Microsoft appears to have put forth a design that in its intents may directly compete with webOS' intents. The intents that I see these OSes competing with are a next-generation design centered around how to integrate the device into your life. Palm's webOS has Synergy, which ideally allows the user to attach their device to multiple aspects of their life (work, home, whatever) and aggregate that data in a useful and relevant manner. For example, when I accept a meeting at work, I want to be sure that the dentist appointment on my home calendar, which may be externally shared with my wife, doesn't conflict with it. This is beyond simply being able to access multiple calendars, email accounts, etc... this is managing the integration of it all because I must fit into all these roles simultaneously. Windows Phone 7 Series appears to be Microsoft's own method of this type of integration.

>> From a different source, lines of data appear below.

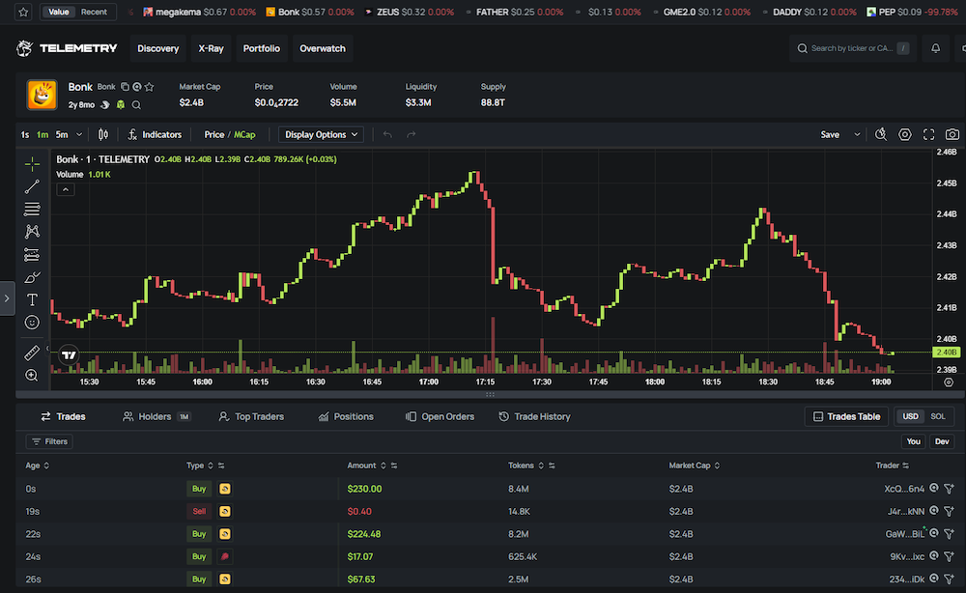The height and width of the screenshot is (593, 966).
Task: Toggle the Trades Table view
Action: (x=846, y=416)
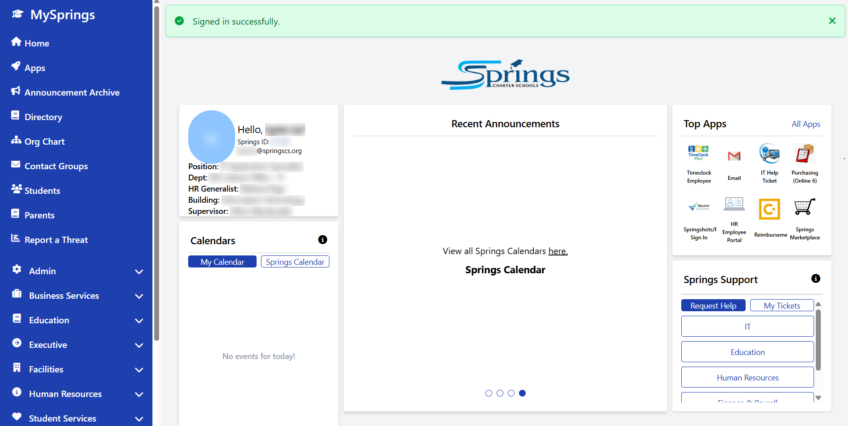Click the Education support button

pos(747,352)
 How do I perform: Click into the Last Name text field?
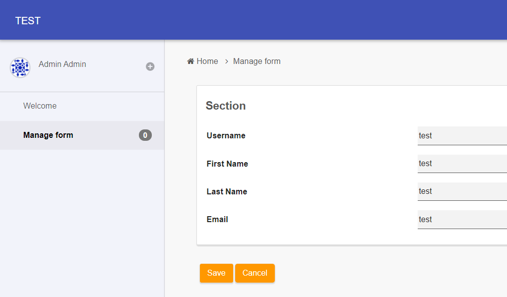461,191
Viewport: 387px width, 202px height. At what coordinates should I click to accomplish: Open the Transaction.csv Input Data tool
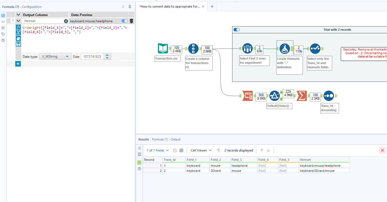click(163, 48)
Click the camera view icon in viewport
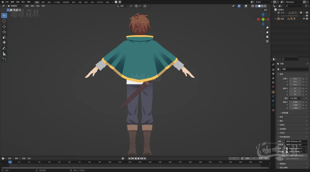 [267, 37]
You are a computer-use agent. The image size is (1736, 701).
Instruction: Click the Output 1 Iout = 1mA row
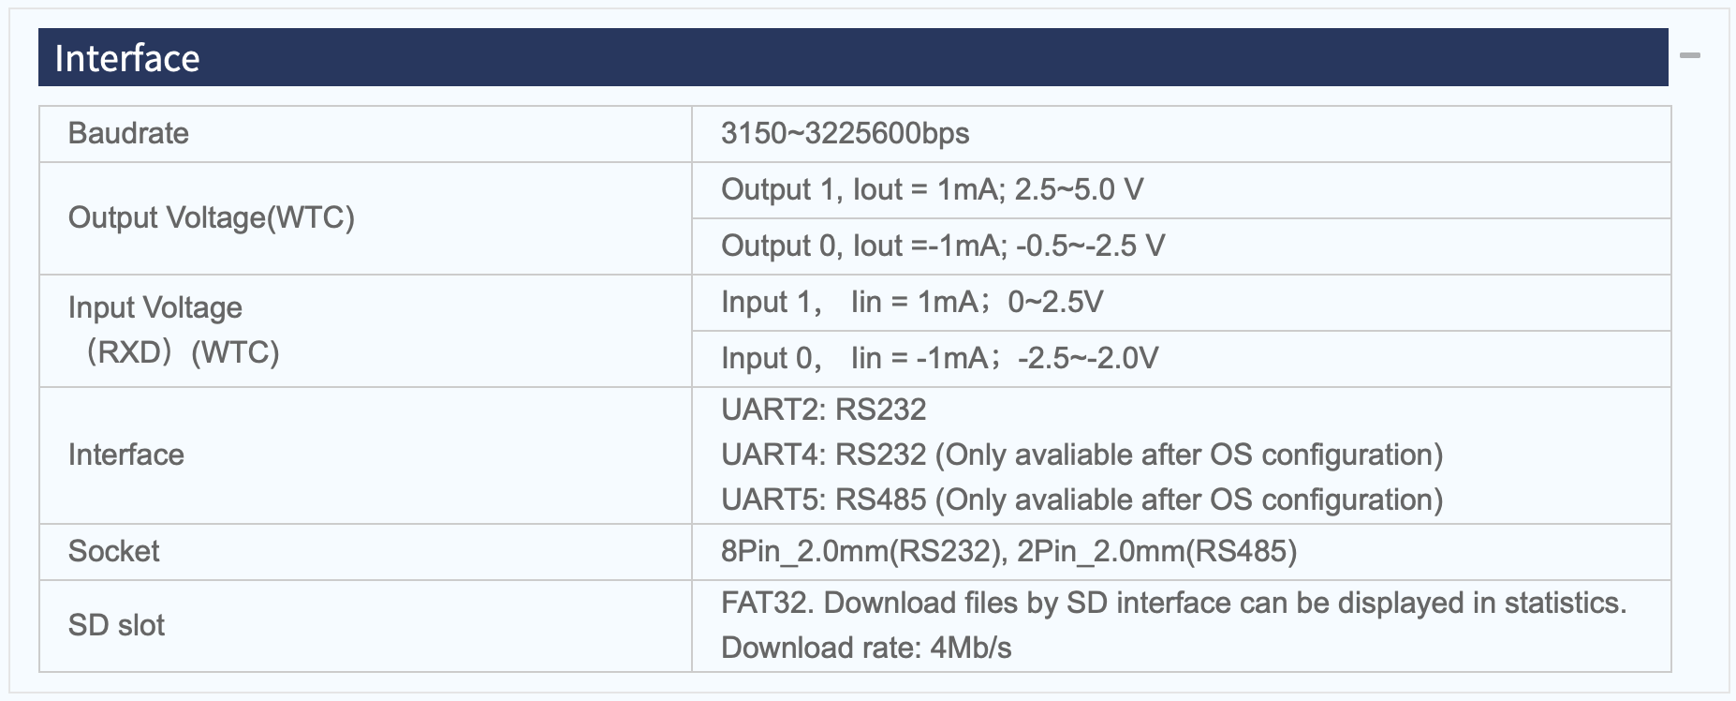click(x=1182, y=190)

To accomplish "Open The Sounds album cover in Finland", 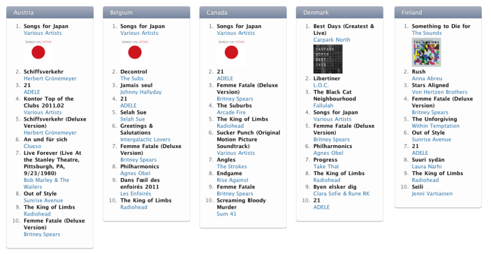I will pos(426,52).
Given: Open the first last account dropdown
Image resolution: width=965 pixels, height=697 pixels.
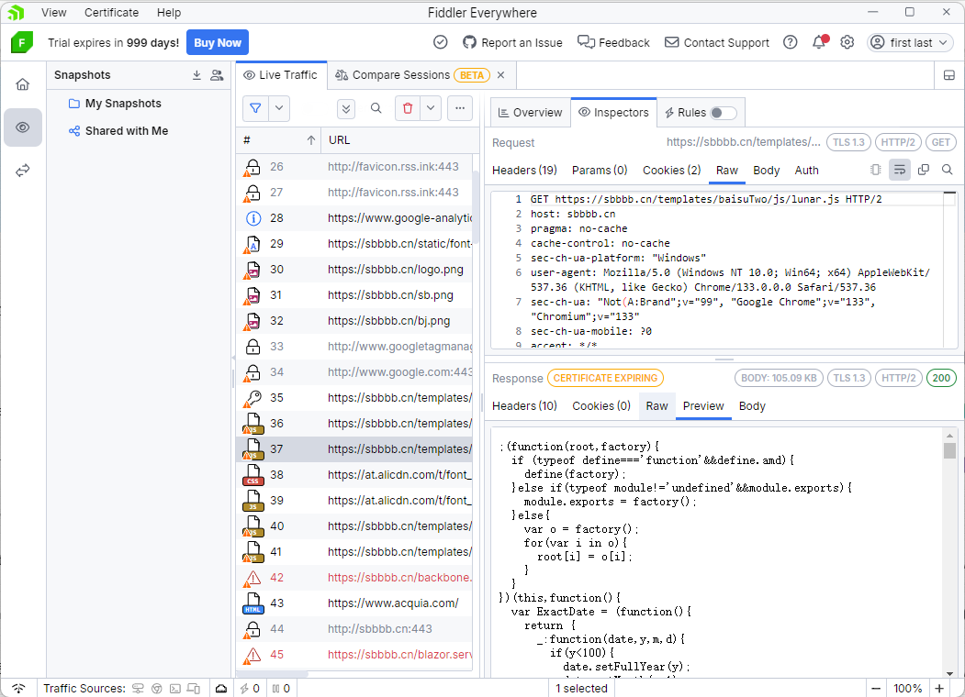Looking at the screenshot, I should point(910,42).
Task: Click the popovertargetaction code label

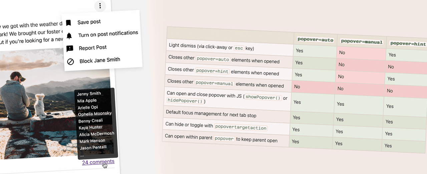Action: pyautogui.click(x=241, y=128)
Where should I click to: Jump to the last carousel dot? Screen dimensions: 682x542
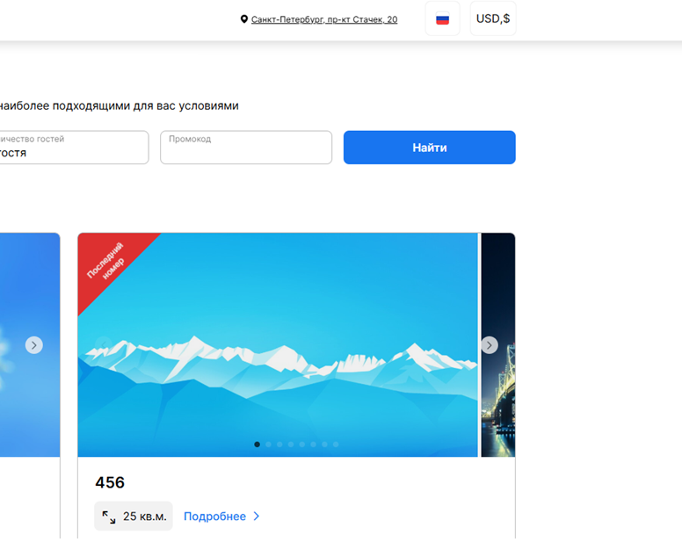[x=336, y=444]

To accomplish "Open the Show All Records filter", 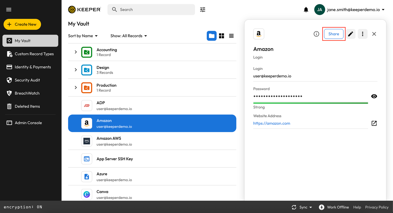I will (x=128, y=36).
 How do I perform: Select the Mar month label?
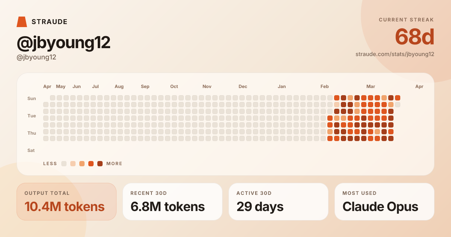pos(371,87)
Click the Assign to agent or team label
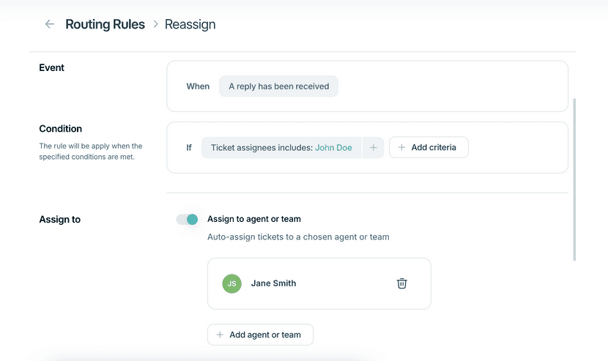This screenshot has height=361, width=608. click(x=254, y=219)
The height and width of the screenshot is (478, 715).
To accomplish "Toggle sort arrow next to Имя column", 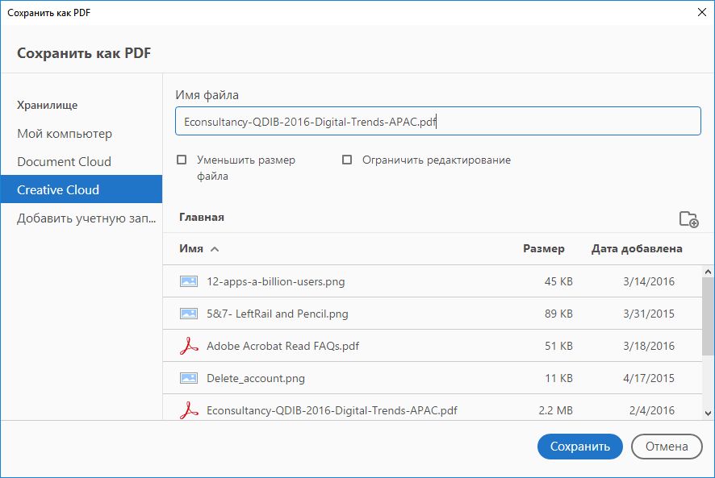I will click(x=215, y=249).
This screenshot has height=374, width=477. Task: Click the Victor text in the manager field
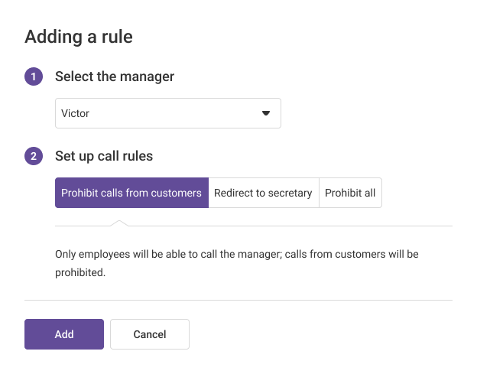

On top of that, they showed us some of the new media player, the xbox live, and the goal of consistency.


What we did not see:

A lot. We didn't truly see customization (though if I had one I'm sure I would use the broken heart for xbox live... something I expect I'd never use). So we have no idea about:
- Can the basic tiles be replaced with more interesting-looking or more functional tiles?
- How much do the consistency requirements limit customization?
- Just what do the folks with current custom UIs plan to do with this new interface?
- Can some elements, like the on-screen keyboard, be replaced with custom equivalents like Swype, FingerKeyboard, etc.?
- Can we disable the social media aspect while keeping PIM data synchronization to ensure a professional environment?

We didn't see if the platform is capable of good, old-fashioned laptop-substitute functionality.

We didn't see if connectivity to competing services (gmail, yahoo, etc.) will work.

We didn't see what form factors would be offered (though I suppose some guesses could be made based on the WVGA spec).


So, based on what we did and didn't see, and NH3MAN's handy list which happens to resonate with me (not picking on you... it's really the best list I read here), here's how I read that list:

"I already have a Zune media Player. I don't need an I-Zune Media, Social App Phone." - We didn't see how deep we could customize, so we can't see if you can disable what you don't need.

"I need a superfast," - We'll have no idea until it ships on actual hardware.

"multitasking," - I may have missed whether it will be there or not... I swear I read it being discussed somewhere.

"battery saving PDA" - YES! Again, until hardware ships this won't be easy to judge.

"that also can play Media (Zune Media player would work ;-)," - Umm, given your list of what you don't need, I'll just say that we don't yet understand the capabilities of the new platform's software.

"store and take pics," - Storage was discussed and confirmed, taking pictures was shown in a demo.

"sync with my computer online and off," - Synchronization with a PC was mentioned, can't recall if methods were mentioned.

"browse the internet," - Shown, quality of experience has yet to be truly judged.

"open my docs," - some might say shown, but really it was only hinted at.

"runs oodles of apps of various flavors at a flick." - Not shown, and clearly it's very important that this can be done on multiple levels, from widgets (live tiles), to full-on apps, and maybe to UI extensions, depending on the consistency requirements.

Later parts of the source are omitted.